A tiny plant that bows down to bury its seeds was recently discovered in rural northeastern Bahia, Brazil, one of the world's most biologically diverse areas.
The dainty, inch-high plant with pink-and-white flowers was growing in the backyard of a local plant collector and amateur botanist, Alex Popovkin, when it caught the attention of a handyman working for Popovkin, José Carlos Mendes Santos. After the plant was placed on a windowsill, Santos snapped photos of it and uploaded them online. [See images of new plant]
That's how several taxonomic experts helped to identify its family and genus, and a Brazilian botanist suggested that it might be a new species. Scientists from Rutgers University, the State University at Feira de Santana in Bahia, and Western Carolina University collaborated to confirm that the plant was indeed a new species.

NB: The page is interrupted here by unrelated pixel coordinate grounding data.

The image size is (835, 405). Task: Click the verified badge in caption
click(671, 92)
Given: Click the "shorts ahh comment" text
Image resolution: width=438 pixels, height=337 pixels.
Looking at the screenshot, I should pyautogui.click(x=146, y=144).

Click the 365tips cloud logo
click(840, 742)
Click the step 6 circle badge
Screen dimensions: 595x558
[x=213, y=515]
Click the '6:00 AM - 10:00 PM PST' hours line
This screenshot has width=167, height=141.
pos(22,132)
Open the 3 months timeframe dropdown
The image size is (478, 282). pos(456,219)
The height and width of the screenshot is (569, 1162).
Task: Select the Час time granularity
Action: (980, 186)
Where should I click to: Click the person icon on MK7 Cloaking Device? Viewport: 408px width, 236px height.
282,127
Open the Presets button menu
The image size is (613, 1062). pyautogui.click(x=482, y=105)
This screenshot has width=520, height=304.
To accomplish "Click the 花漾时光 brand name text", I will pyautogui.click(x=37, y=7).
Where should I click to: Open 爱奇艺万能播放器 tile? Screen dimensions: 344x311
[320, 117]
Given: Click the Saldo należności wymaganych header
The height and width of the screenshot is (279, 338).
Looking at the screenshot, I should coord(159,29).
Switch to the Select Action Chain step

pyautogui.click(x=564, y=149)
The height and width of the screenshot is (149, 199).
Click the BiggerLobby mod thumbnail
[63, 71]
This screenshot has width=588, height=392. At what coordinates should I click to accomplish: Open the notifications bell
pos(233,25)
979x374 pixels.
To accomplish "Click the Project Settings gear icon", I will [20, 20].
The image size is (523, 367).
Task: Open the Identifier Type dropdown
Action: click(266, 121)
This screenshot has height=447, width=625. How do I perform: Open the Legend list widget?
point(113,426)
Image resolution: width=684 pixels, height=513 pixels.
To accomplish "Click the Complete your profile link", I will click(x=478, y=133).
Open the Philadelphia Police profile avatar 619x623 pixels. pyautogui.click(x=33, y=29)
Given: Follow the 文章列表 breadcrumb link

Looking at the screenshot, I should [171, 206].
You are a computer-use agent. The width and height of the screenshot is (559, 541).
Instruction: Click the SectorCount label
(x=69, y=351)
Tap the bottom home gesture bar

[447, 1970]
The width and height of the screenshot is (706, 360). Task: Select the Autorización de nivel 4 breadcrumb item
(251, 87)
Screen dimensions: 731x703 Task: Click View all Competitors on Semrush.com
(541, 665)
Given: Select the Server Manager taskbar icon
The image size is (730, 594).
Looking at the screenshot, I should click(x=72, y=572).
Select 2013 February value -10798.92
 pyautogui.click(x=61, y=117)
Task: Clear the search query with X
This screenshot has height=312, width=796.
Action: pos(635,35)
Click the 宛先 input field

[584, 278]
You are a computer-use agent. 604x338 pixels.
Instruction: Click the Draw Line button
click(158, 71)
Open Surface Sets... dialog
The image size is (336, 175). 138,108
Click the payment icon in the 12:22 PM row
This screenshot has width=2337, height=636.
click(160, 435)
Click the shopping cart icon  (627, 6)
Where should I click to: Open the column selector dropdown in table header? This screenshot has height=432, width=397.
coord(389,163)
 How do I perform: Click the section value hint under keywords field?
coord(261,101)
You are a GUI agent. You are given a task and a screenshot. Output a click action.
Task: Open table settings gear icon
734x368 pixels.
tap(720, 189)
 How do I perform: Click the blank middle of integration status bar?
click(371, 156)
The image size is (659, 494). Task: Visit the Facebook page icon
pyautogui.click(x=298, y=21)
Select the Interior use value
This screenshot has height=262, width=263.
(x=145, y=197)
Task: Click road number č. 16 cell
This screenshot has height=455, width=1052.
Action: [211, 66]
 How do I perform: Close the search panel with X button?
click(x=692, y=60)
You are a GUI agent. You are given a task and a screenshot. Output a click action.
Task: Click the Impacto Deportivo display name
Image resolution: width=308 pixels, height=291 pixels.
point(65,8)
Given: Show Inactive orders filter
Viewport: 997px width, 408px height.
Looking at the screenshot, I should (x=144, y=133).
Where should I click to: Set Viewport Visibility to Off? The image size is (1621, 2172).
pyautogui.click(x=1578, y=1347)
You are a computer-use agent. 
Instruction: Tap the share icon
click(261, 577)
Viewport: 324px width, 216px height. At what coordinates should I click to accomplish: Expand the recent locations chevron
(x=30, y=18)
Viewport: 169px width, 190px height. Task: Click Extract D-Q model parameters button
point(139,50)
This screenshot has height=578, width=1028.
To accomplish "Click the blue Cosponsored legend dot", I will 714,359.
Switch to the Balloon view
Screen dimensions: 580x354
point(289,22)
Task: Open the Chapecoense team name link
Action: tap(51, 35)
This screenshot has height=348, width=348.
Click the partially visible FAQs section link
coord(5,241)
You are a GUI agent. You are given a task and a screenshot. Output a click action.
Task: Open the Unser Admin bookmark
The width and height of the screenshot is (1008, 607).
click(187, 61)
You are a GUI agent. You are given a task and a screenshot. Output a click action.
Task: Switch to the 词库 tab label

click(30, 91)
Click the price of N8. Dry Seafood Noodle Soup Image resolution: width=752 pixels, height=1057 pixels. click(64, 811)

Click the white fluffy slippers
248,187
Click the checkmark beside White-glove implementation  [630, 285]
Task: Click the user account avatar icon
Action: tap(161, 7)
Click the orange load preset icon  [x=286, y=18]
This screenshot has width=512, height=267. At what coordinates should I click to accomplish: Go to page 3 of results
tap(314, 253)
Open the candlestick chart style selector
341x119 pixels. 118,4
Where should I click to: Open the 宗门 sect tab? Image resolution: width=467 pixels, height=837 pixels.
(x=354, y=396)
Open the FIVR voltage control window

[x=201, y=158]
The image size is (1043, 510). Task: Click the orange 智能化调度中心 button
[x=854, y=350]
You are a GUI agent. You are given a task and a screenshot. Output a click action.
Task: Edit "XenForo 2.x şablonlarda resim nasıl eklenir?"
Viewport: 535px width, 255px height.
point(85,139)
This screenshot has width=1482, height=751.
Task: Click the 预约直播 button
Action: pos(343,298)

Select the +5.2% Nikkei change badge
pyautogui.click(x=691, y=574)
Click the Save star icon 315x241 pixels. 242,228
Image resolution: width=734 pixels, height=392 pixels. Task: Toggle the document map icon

"It is very easy to think we have found and described most plant species of the world already, but this discovery shows that there are so [many] left out there without name and recognition," Lena Struwe, a Rutgers University specialist in plants of the Loganiaceae family, said in a statement. Struwe worked with Santos and Popovkin to identify the plant's genus, Spigelia.
The researchers found only a few minuscule plants in Popovkin's field during the first year. The plants died in the dry season, only to reappear in the same spots at the beginning of the rain season. This was explained by the plant's unique propagation trait, a characteristic known as geocarpy.
When the plant's fruits form, the plant slowly bends its small, fruiting branches down, depositing the seed capsules carefully onto the ground — and sometimes burying them in the soft cover of moss. Geocarpy, which is also practiced by peanut plants, ensures that the seeds will grow into new plants near the mother plant during the following season.
Due to the plant's dexterity, the collaborators decided to name the new species Spigelia genuflexa.
The new plant species is detailed this week in the taxonomic journal PhytoKeys.